Attorney General Alan Wilson at Tuesday's press conference in Columbia.

COLUMBIA, SC (WCSC) - Attorney General Alan Wilson spoke at a press conference Tuesday to show his support for new legislation addressing mental health and gun violence issues.

Wilson was joined by law enforcement, legislative and mental health leaders in Columbia on Tuesday. New legislation introduced by State Representatives Eddie Tallon and Rick Quinn will require courts to report people with mental health issues to authorities so law enforcement can put them in a database.

Wilson said those who are reported will not be able to purchase firearms.
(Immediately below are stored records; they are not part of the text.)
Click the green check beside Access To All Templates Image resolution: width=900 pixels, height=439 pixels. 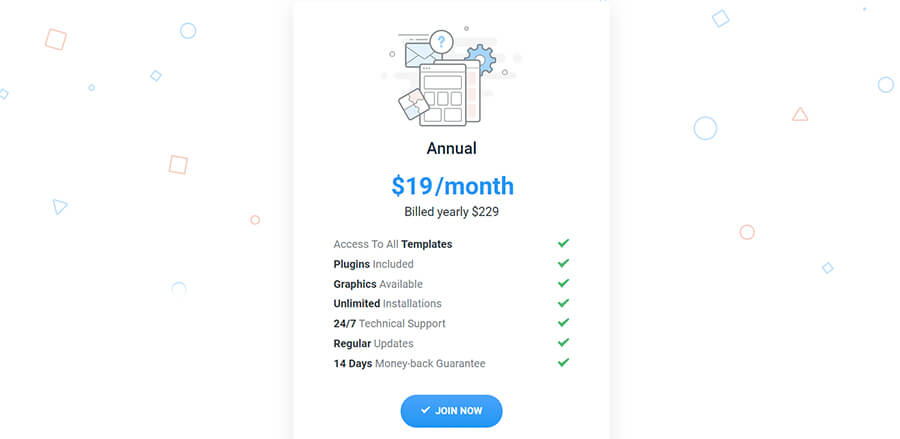(x=563, y=243)

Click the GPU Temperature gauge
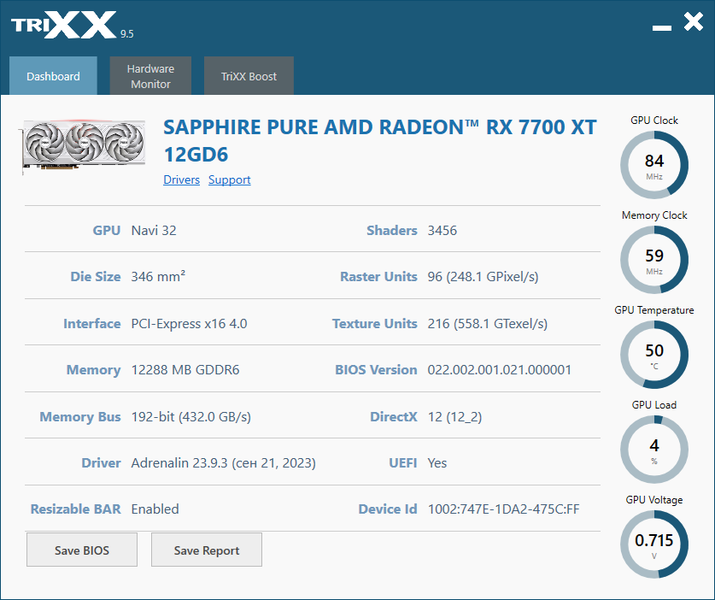[x=654, y=354]
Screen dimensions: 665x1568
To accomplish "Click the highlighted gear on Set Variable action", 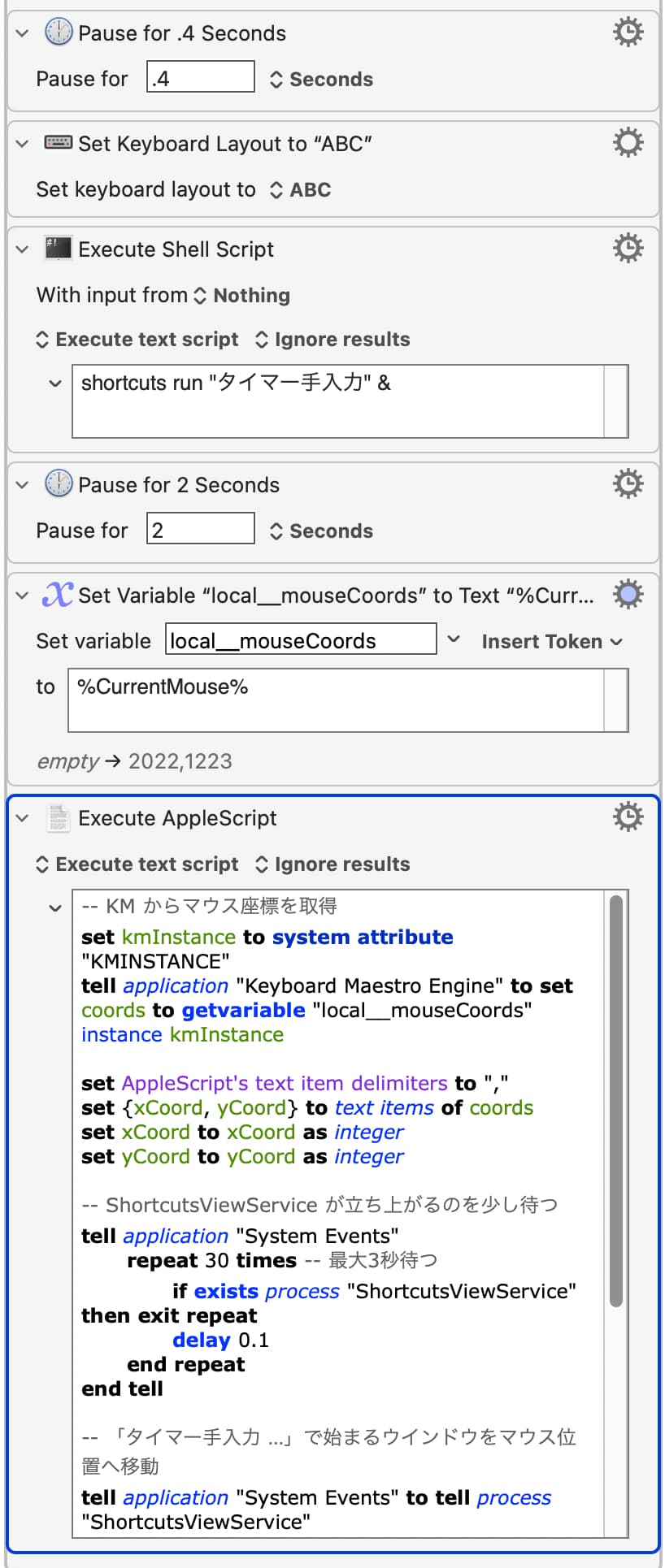I will (628, 595).

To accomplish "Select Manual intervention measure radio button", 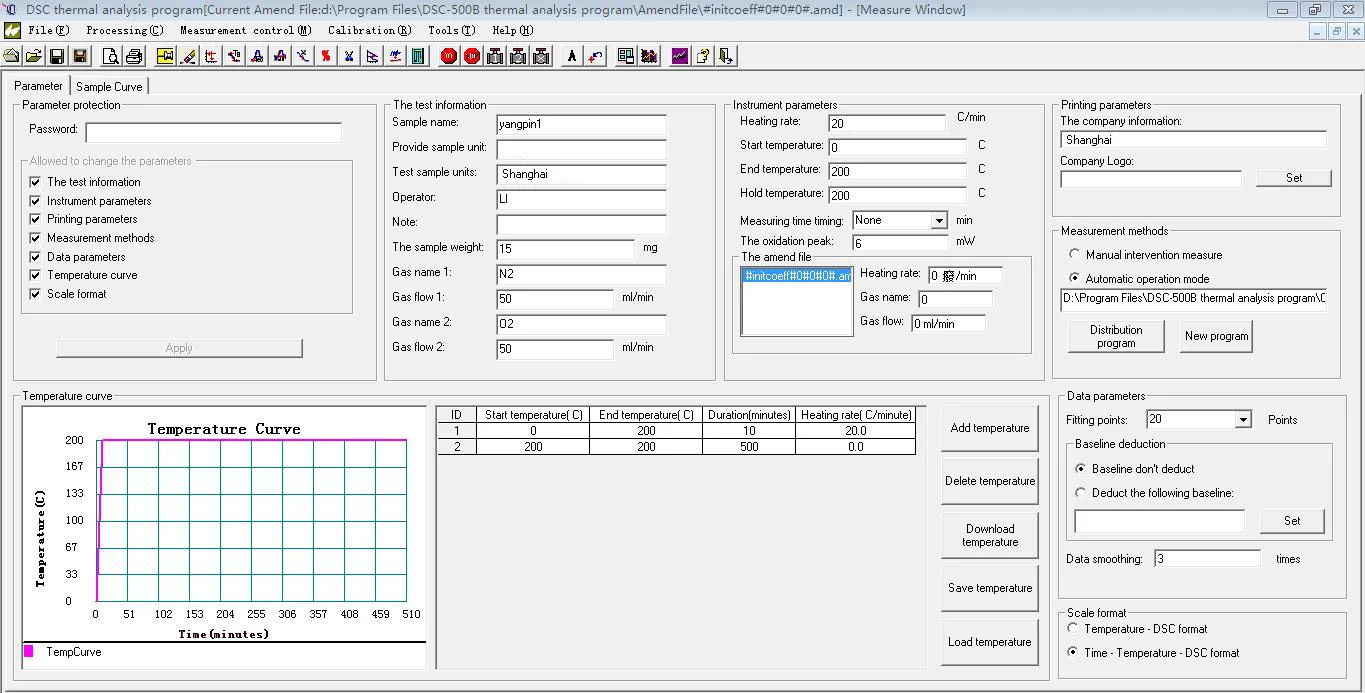I will [1075, 255].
The proposed legislation would put court documents on people who have been deemed mentally ill by a court or judge into a federal database.

You can read the entirety of the proposed legislation here.

According to Wilson, court documents listing mentally-disturbed people are public record and can be reported.

Wilson said the decision comes after the incident at Ashley Hall on Feb. 4, when 28-year-old Beaufort woman Alice Boland, who had documented mental health issues, was able to legally purchase a handgun days before authorities say she tried to commit murder outside the private, all-girls' school in downtown Charleston.

"We don't need to wait for an actual tragedy for the bill to become law," Wilson said.

Wilson and Tallon told those in attendance at Tuesdays press conference the new legislation is not a gun restriction bill, but instead a reporting bill. Wilson said he is a gun owner and was at the range shooting on Monday.

"If this was a gun restriction bill, I wouldn't be here today speaking," he proclaimed.

If the new legislation passes, South Carolina will be the 39th state to have the law, according to Wilson.

Representative Andy Patrick says the bill is one solution to a problem.

A little over three years before the incident, a federal judge had dismissed charges that she threatened to kill President George W. Bush after she pleaded not guilty by reason of insanity.

Wilson said: "Last week, the potential for another Newtown tragedy hit way too close to home. It would not have been prevented by restricting the rights of law abiding citizens. But it could have been prevented by communicating, identifying, treating, and prohibiting persons such as the suspect in this case from legally purchasing firearms.

"State and federal leaders must address the mental health epidemic by treating the problem, not by eroding or ignoring the Second Amendment. There is no reason for South Carolina to remain one of six states that has no barriers to prevent the mentally ill from purchasing a firearm. That is why I will continue working with legislative, law enforcement, and mental health leaders on this issue.

"Taking guns out of the hands of law abiding citizens will not keep our children safe. Keeping guns out of the wrong hands will. With someone such as the suspect arrested at Ashley Hall, who had earlier threatened to kill President Bush and law enforcement officials, red flags should have gone up and stayed up. She should never have been able to purchase a gun. However, she did. That is why her story highlights the need for mental health reform, not overreaching gun control."

Charleston's police chief said the time for action is now.

"Anybody that says you need to wait did not see the faces of those children, they did not see the faces of those parents, and they did not see the faces of those police officers who responded to that scene, and basically said thank God this occurred the way it did, and it was not a tragedy that we were looking at victims," said Chief Greg Mullen.

Wilson said the NRA has not taken a position on the bill yet.